Die Kleingärtner machen ernst: Neben ihren Parzellen wollen sie künftig auch im Stadtrat umgraben. Die in ihren Augen unsinnigen Eigenheimpläne für ihr Gartenland sollen auf den Komposthaufen. Richtig so? Darüber lässt sich streiten. Dass die Gärtner das künftig mit Politikern tun wollen, kann den politischen Wettbewerb in Magdeburg nur fördern.

Ein gewisses Maß an Sympathie und Unterstützung hat die Gartenpartei sicher: Jeder siebte Magdeburger ist Kleingärtner. Der Einzug in den Stadtrat ist kein unrealistisches Ziel. Dort dürfte die Arbeit allerdings schwerer werden, als es sich die Mitglieder derzeit vorstellen.
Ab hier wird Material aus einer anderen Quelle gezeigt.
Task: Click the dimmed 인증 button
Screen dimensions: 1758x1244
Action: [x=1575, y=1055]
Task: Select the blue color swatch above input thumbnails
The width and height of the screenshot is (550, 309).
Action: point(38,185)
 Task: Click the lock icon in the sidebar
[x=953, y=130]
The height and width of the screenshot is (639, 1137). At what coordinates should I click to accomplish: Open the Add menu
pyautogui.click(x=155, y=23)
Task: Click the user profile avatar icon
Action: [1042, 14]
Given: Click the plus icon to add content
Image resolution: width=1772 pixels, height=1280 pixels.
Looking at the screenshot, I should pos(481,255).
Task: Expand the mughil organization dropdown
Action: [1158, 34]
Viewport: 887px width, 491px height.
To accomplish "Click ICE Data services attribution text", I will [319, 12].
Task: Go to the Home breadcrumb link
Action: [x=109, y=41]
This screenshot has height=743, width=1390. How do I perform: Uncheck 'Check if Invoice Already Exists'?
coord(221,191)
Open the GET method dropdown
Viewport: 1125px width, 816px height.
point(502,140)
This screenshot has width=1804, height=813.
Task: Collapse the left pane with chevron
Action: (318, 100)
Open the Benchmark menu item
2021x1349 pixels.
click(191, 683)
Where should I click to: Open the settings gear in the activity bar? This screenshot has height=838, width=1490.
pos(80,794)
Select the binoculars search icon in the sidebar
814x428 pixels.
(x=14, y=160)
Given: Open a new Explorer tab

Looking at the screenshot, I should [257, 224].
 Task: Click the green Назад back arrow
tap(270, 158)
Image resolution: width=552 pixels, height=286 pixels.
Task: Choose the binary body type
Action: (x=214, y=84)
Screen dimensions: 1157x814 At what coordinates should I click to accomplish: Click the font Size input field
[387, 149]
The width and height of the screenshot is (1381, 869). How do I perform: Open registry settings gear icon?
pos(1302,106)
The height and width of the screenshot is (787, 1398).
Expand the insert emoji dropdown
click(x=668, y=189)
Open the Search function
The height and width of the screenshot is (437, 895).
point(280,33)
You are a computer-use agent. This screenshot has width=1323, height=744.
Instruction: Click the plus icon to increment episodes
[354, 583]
Manche Wünsche scheinen naiv, einige der Ziele sind auf kommunaler Ebene nicht umsetzbar.

Trotzdem: Man wächst bekanntlich mit seinen Aufgaben. Warum nicht auch die Gartenpartei? Dass sie sich bereits mit der Gründung auch anderen Zielen als dem besonderen Schutz der Gartenvereine verschreibt, ist kein schlechter Anfang.